RECORD EXTRACTS
= = = = =

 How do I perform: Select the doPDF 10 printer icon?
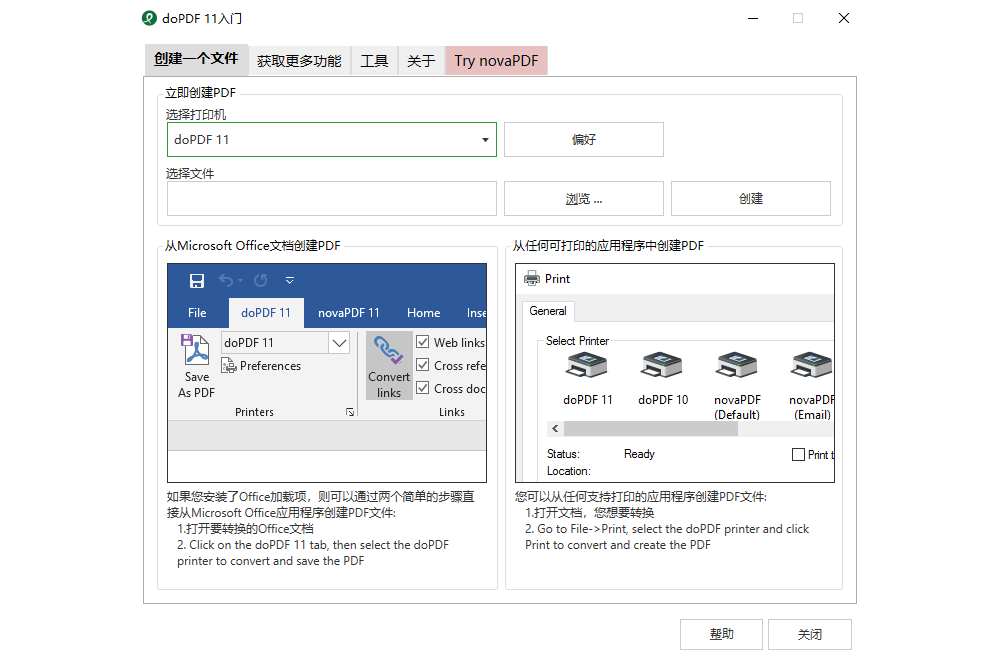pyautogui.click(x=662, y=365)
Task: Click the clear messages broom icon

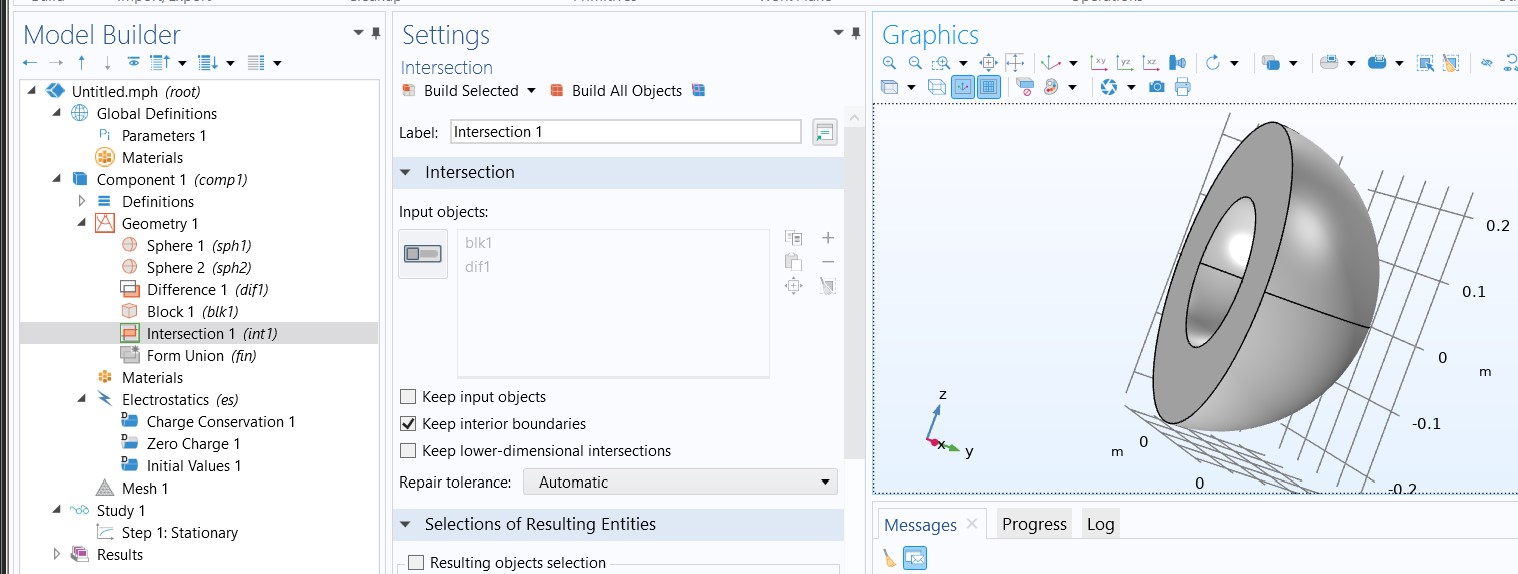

= = = = =

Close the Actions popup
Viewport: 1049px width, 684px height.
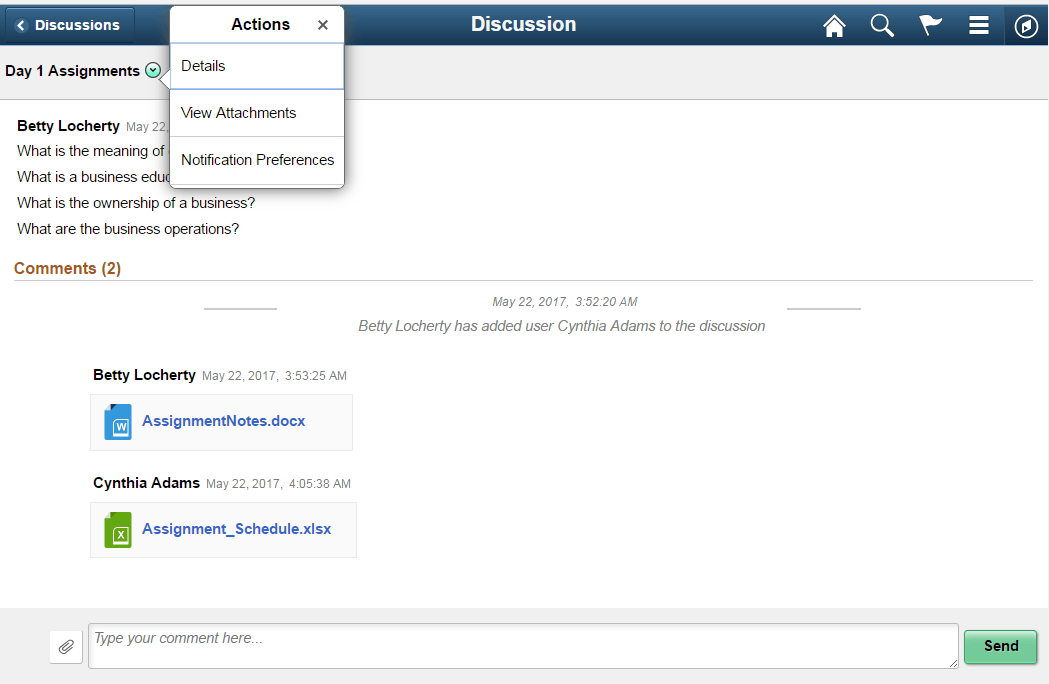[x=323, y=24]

= = = = =

PROBLEM STATEMENT
Reproduce word for word, with pictures dropped, only the part of the material above that opens with the line containing "How do I perform: Select" and closes with the line containing "Task: Click the clear messages broom icon".

RESPONSE TO THE TASK
 How do I perform: Select the doPDF 10 printer icon?
pyautogui.click(x=662, y=365)
Task: Click the clear messages broom icon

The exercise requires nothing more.